記述課題 1: 以下に示す引退についての文章のうち、「やはり、人生肝心なのは引き際ではないかと。」から「ということは、浅田真央ちゃんと時を同じくして(3か月違うけど)引退するわけです。」までの部分を、両端を含めて一字一句違えずに再現してください。

***** 抜粋本文

やはり、人生肝心なのは引き際ではないかと。

己の使命が終わったのに、居心地よさに安住し、いつまでもぐずぐずと居続けてはいけません。

オトコなら人生の区切りできっぱりと見切りを付け、若い人にその席を譲らなければいけません。

 

僕もまもなく退職します。

ということは、浅田真央ちゃんと時を同じくして(3か月違うけど)引退するわけです。

何という奇遇なんでしょうか、

って…

 

それが何か関係あんのか

 

と思うでしょ。

驚かないでください。

大アリ食いです。

ふふふ。

でも、あんまりヒトには言わないでね。

 

 

 

僕が真央ちゃんと初めて会ったのは、2007年の1月のことです。

当時浅田真央16歳。

2007-08シーズンにGPシリーズに2戦2勝し、彼女の全盛期とも言われている時期です。

それに対し、ワタクシ当時49歳。

僕のサラリーマン人生の全盛期と言われていた時期です(←誰も言ってません)。

共に全盛期どうしの…16歳と49歳。

**********
***** 記録抜粋

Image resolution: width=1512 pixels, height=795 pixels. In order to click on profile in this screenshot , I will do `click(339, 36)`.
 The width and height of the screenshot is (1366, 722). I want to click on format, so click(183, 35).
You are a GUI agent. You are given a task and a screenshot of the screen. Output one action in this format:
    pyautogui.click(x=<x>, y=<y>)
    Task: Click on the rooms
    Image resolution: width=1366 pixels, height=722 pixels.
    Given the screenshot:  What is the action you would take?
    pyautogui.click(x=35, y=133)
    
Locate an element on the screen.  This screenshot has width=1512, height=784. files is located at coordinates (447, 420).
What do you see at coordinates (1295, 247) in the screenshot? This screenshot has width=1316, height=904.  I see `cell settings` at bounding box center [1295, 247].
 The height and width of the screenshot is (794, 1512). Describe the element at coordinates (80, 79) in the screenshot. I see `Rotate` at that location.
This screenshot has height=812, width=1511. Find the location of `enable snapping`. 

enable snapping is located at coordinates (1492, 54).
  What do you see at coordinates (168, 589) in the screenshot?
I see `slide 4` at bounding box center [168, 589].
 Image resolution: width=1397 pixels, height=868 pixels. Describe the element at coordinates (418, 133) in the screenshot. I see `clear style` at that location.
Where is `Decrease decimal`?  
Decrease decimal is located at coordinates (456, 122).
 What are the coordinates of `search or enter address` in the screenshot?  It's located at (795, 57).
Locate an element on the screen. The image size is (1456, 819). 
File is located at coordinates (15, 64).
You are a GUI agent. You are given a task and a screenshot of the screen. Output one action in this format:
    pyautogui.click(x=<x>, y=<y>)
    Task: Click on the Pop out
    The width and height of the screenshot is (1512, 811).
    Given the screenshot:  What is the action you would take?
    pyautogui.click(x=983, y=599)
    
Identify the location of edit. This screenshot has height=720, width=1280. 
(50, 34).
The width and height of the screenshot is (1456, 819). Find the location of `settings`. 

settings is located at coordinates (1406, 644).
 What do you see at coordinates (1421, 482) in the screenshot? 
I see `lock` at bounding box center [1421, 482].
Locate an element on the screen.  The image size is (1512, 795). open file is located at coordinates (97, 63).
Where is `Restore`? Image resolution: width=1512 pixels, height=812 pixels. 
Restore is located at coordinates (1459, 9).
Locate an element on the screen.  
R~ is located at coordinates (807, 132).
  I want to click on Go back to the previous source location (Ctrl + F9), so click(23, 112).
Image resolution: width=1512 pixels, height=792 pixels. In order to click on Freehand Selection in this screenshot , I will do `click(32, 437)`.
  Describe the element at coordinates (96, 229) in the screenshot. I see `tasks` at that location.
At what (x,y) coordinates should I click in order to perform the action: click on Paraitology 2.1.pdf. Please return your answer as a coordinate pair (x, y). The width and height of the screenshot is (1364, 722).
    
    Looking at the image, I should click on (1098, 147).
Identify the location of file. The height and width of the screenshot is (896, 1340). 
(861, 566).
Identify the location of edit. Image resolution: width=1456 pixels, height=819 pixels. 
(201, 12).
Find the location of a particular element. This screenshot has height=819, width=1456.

**********

記述課題 2: 上記のリストについて、冒頭の行から「pyautogui.click(x=35, y=133)」を含む行までを、両端の行も含めてそのとおりに書き写してください。

期待される出力 1:
やはり、人生肝心なのは引き際ではないかと。

己の使命が終わったのに、居心地よさに安住し、いつまでもぐずぐずと居続けてはいけません。

オトコなら人生の区切りできっぱりと見切りを付け、若い人にその席を譲らなければいけません。

 

僕もまもなく退職します。

ということは、浅田真央ちゃんと時を同じくして(3か月違うけど)引退するわけです。

期待される出力 2:
Image resolution: width=1512 pixels, height=795 pixels. In order to click on profile in this screenshot , I will do `click(339, 36)`.
 The width and height of the screenshot is (1366, 722). I want to click on format, so click(183, 35).
You are a GUI agent. You are given a task and a screenshot of the screen. Output one action in this format:
    pyautogui.click(x=<x>, y=<y>)
    Task: Click on the rooms
    Image resolution: width=1366 pixels, height=722 pixels.
    Given the screenshot:  What is the action you would take?
    pyautogui.click(x=35, y=133)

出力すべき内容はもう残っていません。